Cisneros and Steve Xiong, director of migrant refugee services, were not convinced until Allen opened his computer and showed them the garden that he and his company had made on an old basketball court at Cabrini Green in Chicago.
“Then, they got it,” said Allen in a telephone interview, “and it was a matter of 45 minutes before we had ‘hammered out a deal’ and they were looking for the funding.
“We could use the parking lot and he told us it wouldn’t be necessary to remove the asphalt,” Cisneros said.
With the help of natural materials, a compost garden could be made right on top of the parking surface. Allen and his Growing Power crew provided consultation and technical assistance for the garden project, and prepared the 8-inch wood chip base, covered with 2-foot mounds of high density compost fertilized by thousands of worms.

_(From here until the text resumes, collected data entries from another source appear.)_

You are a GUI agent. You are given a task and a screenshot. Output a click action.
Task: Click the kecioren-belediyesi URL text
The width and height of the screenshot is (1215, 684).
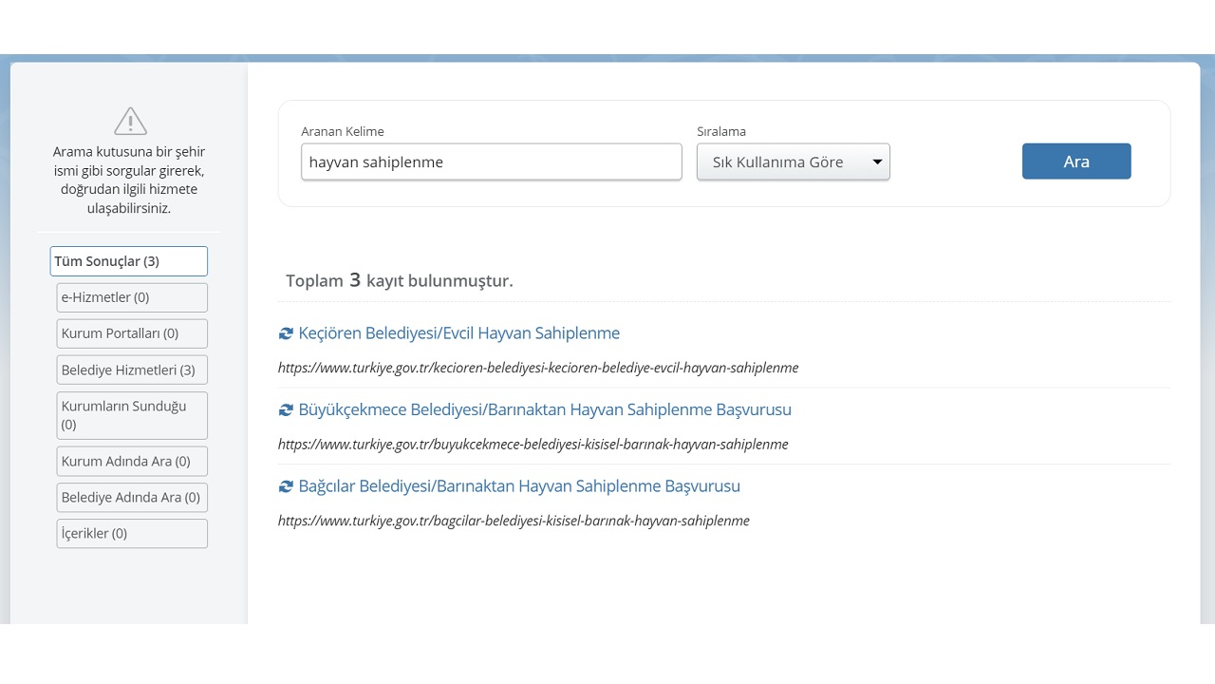[538, 368]
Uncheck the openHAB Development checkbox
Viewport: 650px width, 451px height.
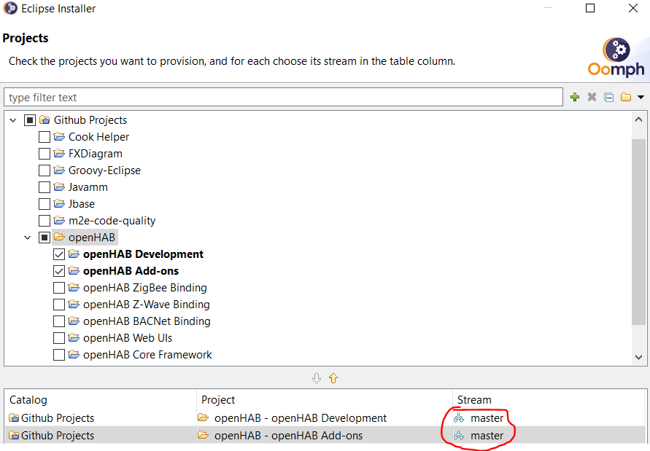(x=59, y=254)
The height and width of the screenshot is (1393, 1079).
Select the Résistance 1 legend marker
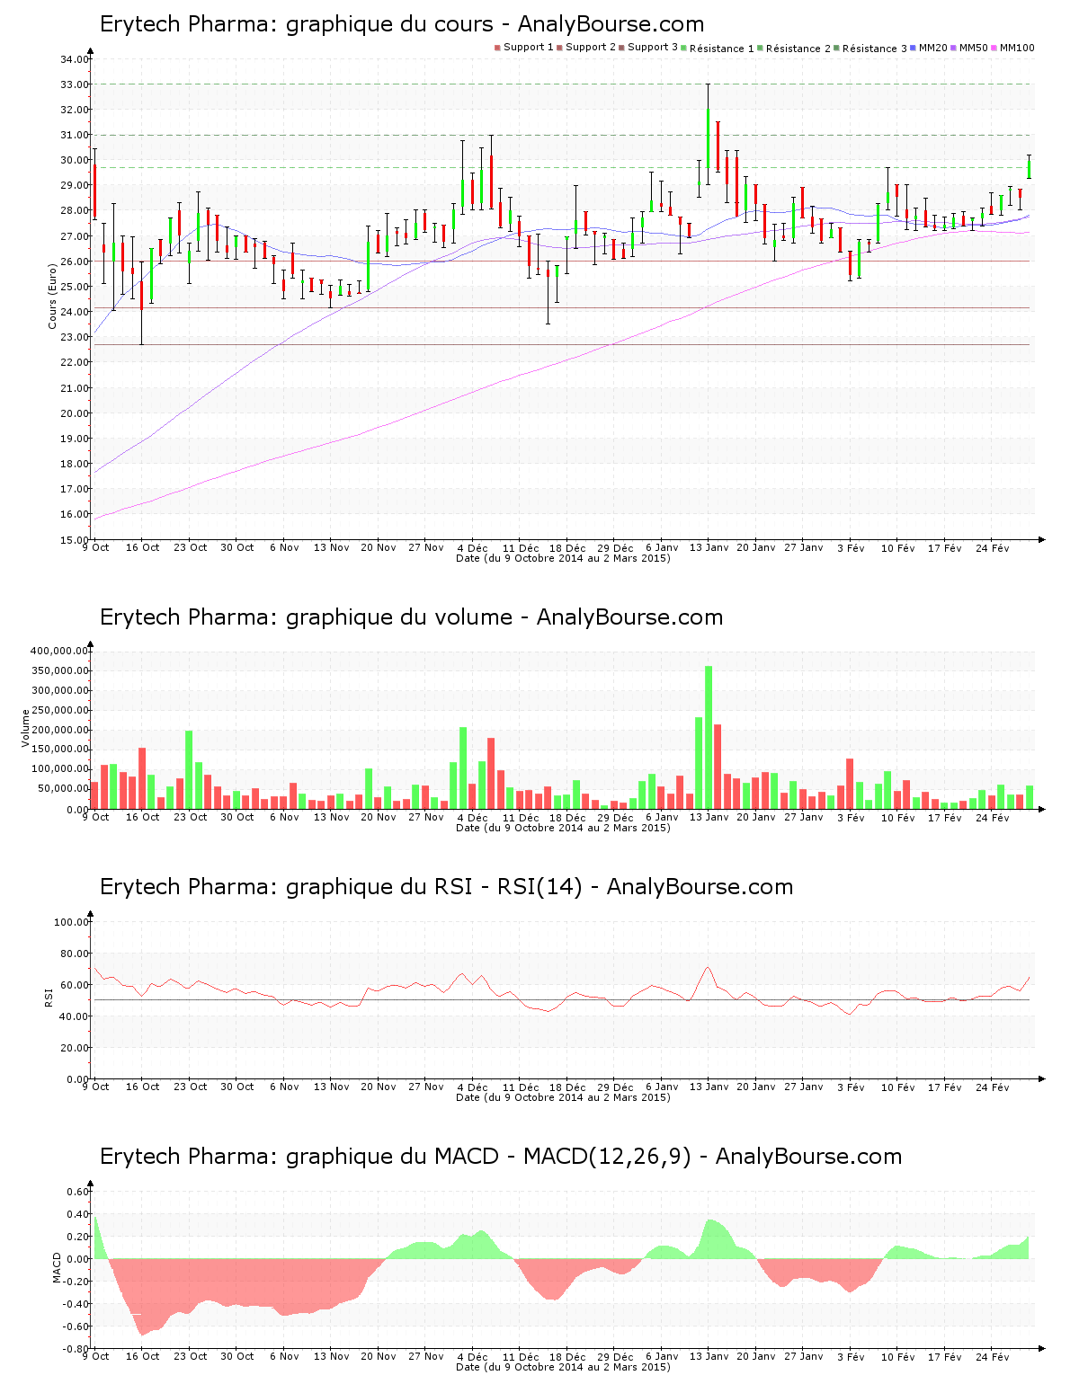pyautogui.click(x=685, y=48)
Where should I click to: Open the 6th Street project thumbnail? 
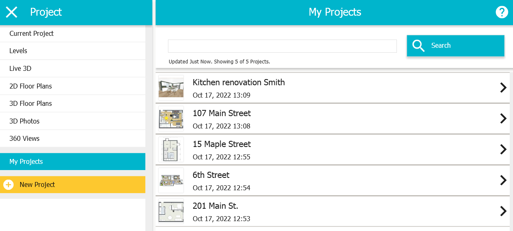click(171, 180)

By early August, the plot was ready to plant with vegetable seeds donated by Growing Power and selected by the refugees to blossom into crops like those in their native lands. A few weeks later, some of the mustard, beets, tomatoes, squash and greens familiar to the refugees had emerged and the harvesting could begin with greens for their family meals.
The seniors work the garden with family members in the afternoons and over the weekend. According to family members, their elders now have something to which to look forward, something that gets them out of the house. This, in turn, affects their moods positively, they have said. Having the grandparents, children and grandchildren work together is also a positive.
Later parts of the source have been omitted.